This morning I received a text message from my colleague Pastor Andy Jacob. He messaged me and other clergy of the old 9th ward to tell me that a person has been shot and killed at the corner of 24th and market. He asked if we could be there to create a presence of peace and blessing.
So I went. I went to be with Pastor Andy, to be with the police, my fellow clergy, to be with whoever needed me to be there.
The shooting had happened the night before so by the time we arrived it was just us, the police and someone from the attorney general's office. You couldn't tell that someone had lost their life in front of the Chinese restaurant there on the corner. People were going about their day: waiting for the bus, taking their morning stroll, walking their dogs just as I had been doing only an hour before.
It us not the way a shooting interrupts and tears apart our reality that I'd most disruptive, but the ongoing trauma of acceptance. It is the way violence insinuates itself. We become inured it to it.
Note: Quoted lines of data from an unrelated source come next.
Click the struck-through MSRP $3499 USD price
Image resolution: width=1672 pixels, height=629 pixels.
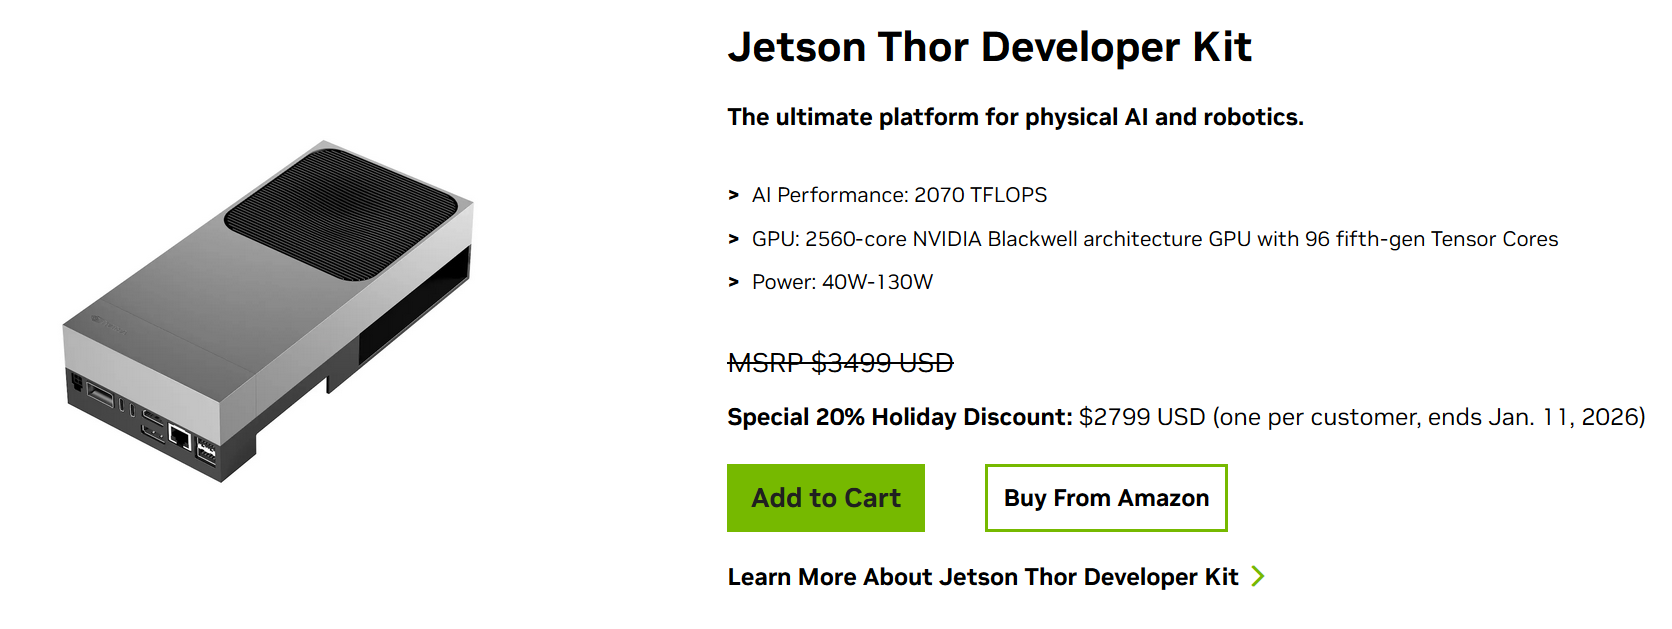(840, 363)
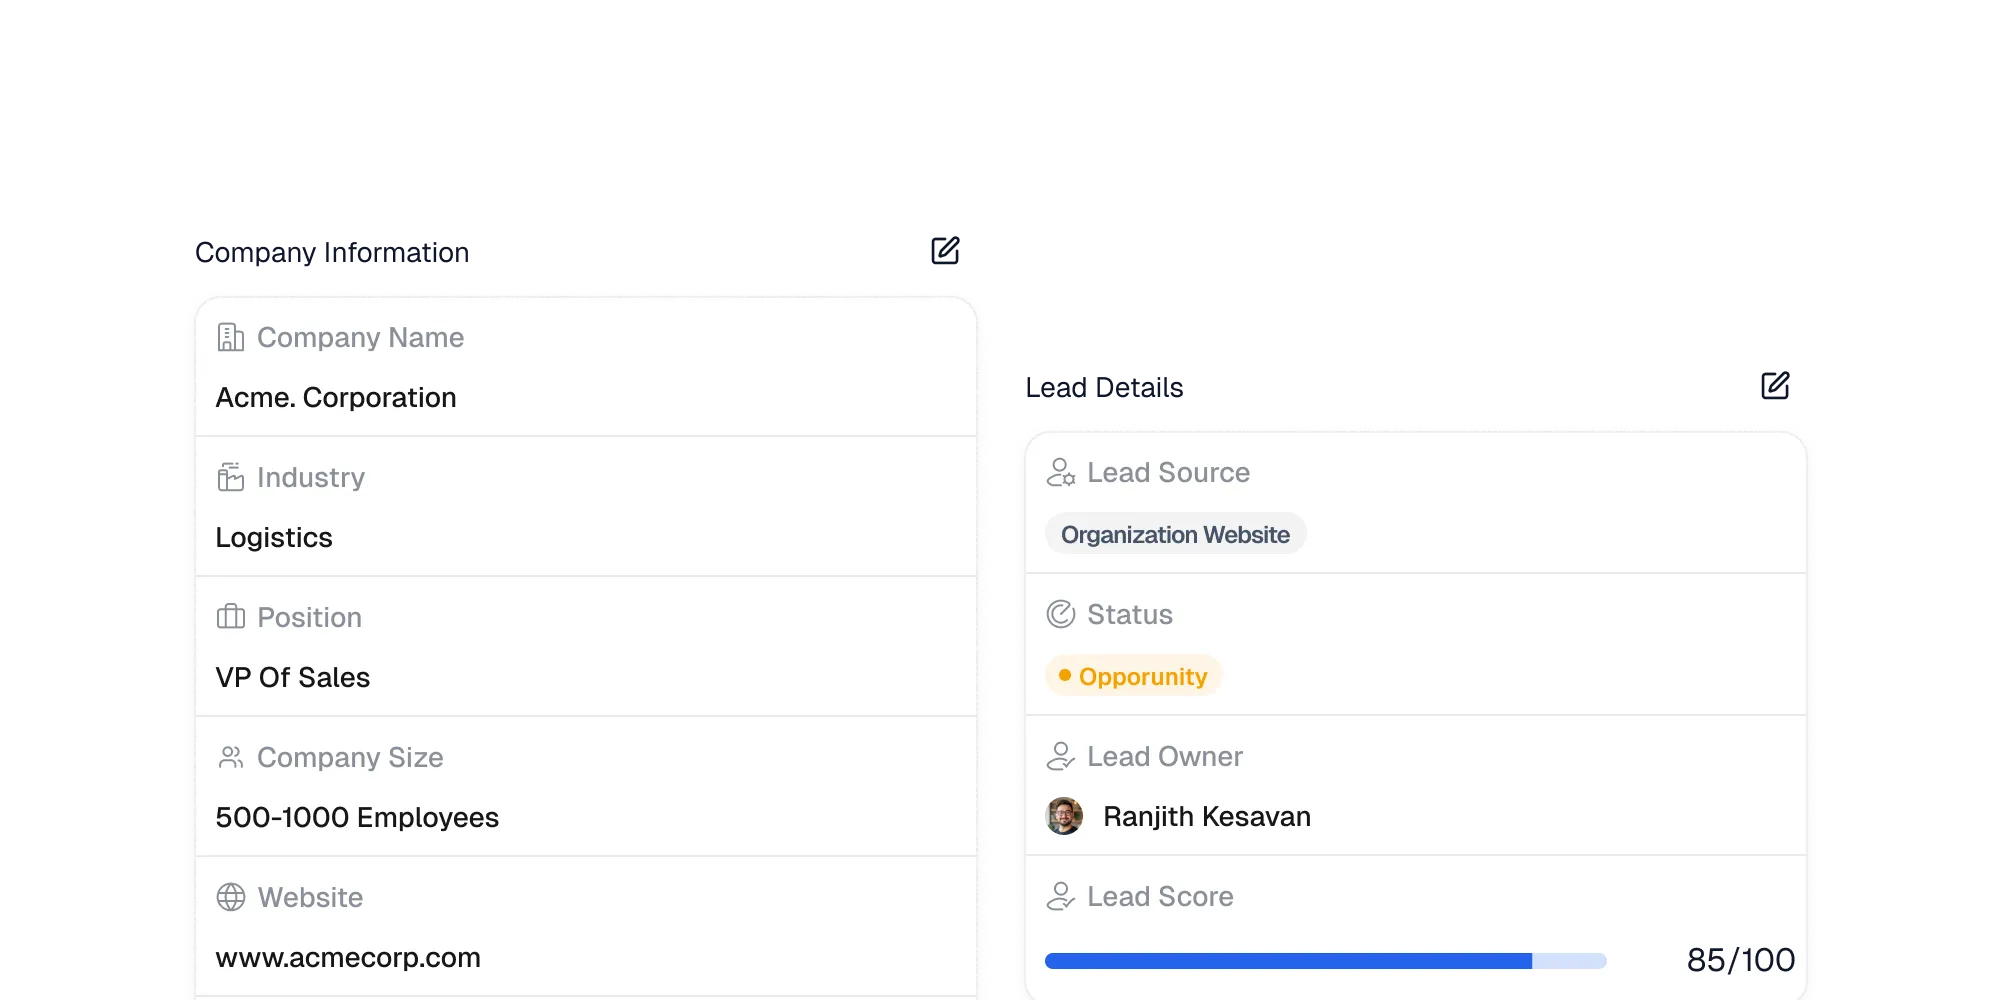
Task: Select the Organization Website source badge
Action: [x=1175, y=534]
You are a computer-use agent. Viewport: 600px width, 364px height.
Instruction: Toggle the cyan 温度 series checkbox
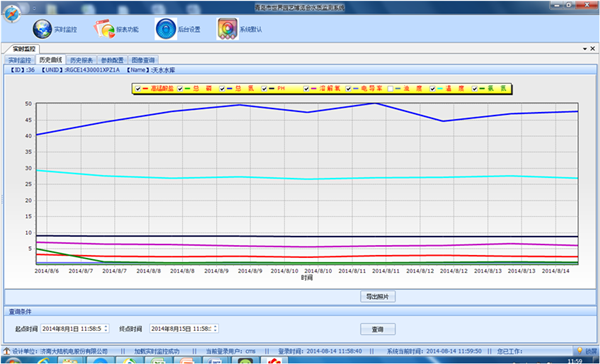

We forget that the taking of life is a profane act, not something normal no matter what the neighborhood or the victim. So if I and my colleagues from the 9th ward can go and shine a light, reminding us all that we should be uncomfortable with violence, that we should not accept violence, that we should remember that it destroys not only one life at the entire world, then truly we can be a presence of peace.
May we learn to make our presence a blessing.